Coping With Grief
There are some people that deal with grief by having bouts with fits of rage or anger. For them: their emotional stance is to lash out. It is most hard for them to confront the boiling emotions that erupting within them. Anger, is a symptom of pain. It hurts. And the first thing a person naturally wants to do is lash out, rather than feel the pain. Have you ever stubbed your toe or finger? What was your first reaction to the pain? To lash out, right? Some of us may have said some choice words, as well! The key, in this instance, is to try and recognize that it's not about the rage or anger being felt or displayed: it is about the pain that is being avoided.
For many, depression is most likely to accompany the emotions of grief. If a person is dealing with the loss of a loved one, it most natural, and easy to slip into a depressed state. With the loss of anyone significant in our lives, our first instinct may be to turn within, and shut the world out. Many find themselves not wanting to socialize, eat, or even bathe; especially any activity that used to be enjoyed with a loved one. A good friend of mine stopped eating ice cream and hamburgers, after son's death, because it was his favorite food. She couldn't bare the thought of enjoying those food, when he could no longer.
The loss of job can also cause grief. Or, a substantial move or disruption in one's daily life. Grief is that thing, that emotion that may cause us to act in ways we would not normally. It is a way for us to cope.
How many of us are familiar with this one? Instead of dealing with the pain, and going through the grief—we find ways to stuff our emotions; to dull the pain. Most people—especially women and children—drug of indulgence is food. Comfort food. All the things that we know we should not be eating, becomes number one on our grocery list. Anything with salt, and fat...carbohydrate overload, to help numb or stuff the pain so deep down, we elude ourselves into believing it worked.
Others may indulge in sex, alcohol, gambling, pain pills, drugs. It is not just an indulgence in food. Whatever it is that we find that will help medicate, and help us to temporary forget what we grieving for.

_Problem to solve_
According to the final paragraph of the grief text, what do others indulge in besides food? List every item it names. The rows that follow are unrelated to the grief text and stand as material of their own.

_Given information_
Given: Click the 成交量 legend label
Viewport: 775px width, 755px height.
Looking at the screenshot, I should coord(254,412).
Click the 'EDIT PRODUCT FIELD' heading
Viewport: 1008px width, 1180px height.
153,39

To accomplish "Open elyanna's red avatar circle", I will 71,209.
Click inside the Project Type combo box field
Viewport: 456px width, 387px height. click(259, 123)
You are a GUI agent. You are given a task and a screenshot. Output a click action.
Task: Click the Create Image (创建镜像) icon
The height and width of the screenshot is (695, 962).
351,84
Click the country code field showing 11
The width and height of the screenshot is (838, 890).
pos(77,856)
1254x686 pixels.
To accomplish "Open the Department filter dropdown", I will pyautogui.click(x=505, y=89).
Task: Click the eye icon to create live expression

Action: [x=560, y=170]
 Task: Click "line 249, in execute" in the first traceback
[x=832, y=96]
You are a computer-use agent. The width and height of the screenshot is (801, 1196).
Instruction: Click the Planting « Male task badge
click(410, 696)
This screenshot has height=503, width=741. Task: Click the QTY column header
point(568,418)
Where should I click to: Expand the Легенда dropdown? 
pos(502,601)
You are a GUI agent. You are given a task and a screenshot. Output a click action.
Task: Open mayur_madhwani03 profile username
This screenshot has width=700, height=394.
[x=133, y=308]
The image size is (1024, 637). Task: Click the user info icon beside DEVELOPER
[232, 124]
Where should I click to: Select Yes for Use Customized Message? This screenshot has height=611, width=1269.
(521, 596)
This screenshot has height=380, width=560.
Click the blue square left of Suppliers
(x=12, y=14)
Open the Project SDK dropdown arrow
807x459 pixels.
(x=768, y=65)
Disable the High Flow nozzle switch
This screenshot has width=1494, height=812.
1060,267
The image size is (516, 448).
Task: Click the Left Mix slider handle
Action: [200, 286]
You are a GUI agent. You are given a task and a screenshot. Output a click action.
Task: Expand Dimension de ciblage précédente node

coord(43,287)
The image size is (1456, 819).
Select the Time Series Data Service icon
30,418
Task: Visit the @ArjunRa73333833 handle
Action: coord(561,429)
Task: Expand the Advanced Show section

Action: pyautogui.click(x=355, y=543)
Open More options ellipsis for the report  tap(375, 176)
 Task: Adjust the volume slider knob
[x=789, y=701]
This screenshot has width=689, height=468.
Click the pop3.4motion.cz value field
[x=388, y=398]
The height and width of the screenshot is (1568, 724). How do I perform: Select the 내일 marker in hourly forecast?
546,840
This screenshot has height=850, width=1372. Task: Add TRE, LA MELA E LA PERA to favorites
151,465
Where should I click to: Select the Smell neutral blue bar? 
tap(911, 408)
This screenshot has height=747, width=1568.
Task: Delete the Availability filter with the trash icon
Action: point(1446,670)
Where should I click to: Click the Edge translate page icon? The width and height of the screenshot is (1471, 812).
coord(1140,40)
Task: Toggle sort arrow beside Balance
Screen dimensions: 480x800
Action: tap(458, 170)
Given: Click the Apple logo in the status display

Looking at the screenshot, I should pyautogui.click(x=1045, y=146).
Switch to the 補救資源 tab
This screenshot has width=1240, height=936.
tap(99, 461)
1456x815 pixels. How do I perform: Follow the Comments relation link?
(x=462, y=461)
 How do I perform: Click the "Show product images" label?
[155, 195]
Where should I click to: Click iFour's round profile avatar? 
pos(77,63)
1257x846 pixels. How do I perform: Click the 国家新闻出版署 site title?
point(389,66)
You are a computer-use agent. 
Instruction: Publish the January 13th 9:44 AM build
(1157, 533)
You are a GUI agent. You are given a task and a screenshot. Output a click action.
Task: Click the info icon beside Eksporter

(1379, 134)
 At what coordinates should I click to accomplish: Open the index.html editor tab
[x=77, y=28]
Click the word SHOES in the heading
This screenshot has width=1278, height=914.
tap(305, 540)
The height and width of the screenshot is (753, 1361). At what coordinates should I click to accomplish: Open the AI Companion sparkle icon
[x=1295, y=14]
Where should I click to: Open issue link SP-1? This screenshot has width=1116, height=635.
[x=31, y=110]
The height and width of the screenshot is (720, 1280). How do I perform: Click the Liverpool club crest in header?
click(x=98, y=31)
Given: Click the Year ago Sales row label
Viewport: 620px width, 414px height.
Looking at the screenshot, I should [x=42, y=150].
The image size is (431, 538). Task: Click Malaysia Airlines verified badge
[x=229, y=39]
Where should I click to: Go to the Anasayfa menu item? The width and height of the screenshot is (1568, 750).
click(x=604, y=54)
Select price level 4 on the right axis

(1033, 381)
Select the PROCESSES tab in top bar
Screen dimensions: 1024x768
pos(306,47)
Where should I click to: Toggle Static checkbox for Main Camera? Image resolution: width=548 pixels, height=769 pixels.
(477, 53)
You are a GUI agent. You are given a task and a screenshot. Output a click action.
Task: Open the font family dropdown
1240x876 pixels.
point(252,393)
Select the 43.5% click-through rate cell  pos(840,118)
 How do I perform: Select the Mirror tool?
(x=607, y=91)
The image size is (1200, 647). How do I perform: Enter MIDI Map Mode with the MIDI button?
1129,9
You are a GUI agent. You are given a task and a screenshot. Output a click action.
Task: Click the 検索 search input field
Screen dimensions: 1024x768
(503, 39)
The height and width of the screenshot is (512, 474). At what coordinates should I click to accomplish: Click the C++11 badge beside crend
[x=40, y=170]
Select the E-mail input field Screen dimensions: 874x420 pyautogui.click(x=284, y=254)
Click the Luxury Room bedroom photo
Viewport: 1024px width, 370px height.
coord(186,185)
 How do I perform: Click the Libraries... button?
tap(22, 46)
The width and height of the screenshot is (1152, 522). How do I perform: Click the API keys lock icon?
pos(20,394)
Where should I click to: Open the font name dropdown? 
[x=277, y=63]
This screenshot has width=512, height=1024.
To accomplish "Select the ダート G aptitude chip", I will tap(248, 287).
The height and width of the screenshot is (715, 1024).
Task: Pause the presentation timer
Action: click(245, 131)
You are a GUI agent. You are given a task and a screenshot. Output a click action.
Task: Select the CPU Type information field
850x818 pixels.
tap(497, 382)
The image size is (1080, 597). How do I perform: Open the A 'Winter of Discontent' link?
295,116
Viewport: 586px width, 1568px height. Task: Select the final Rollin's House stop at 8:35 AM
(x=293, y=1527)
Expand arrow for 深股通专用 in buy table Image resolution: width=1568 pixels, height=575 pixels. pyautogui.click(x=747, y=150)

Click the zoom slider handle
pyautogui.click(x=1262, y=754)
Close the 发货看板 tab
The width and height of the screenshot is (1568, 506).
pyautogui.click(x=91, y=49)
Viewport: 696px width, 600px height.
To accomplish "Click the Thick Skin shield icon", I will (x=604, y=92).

_Answer box_
Sex, alcohol, gambling, pain pills, and drugs.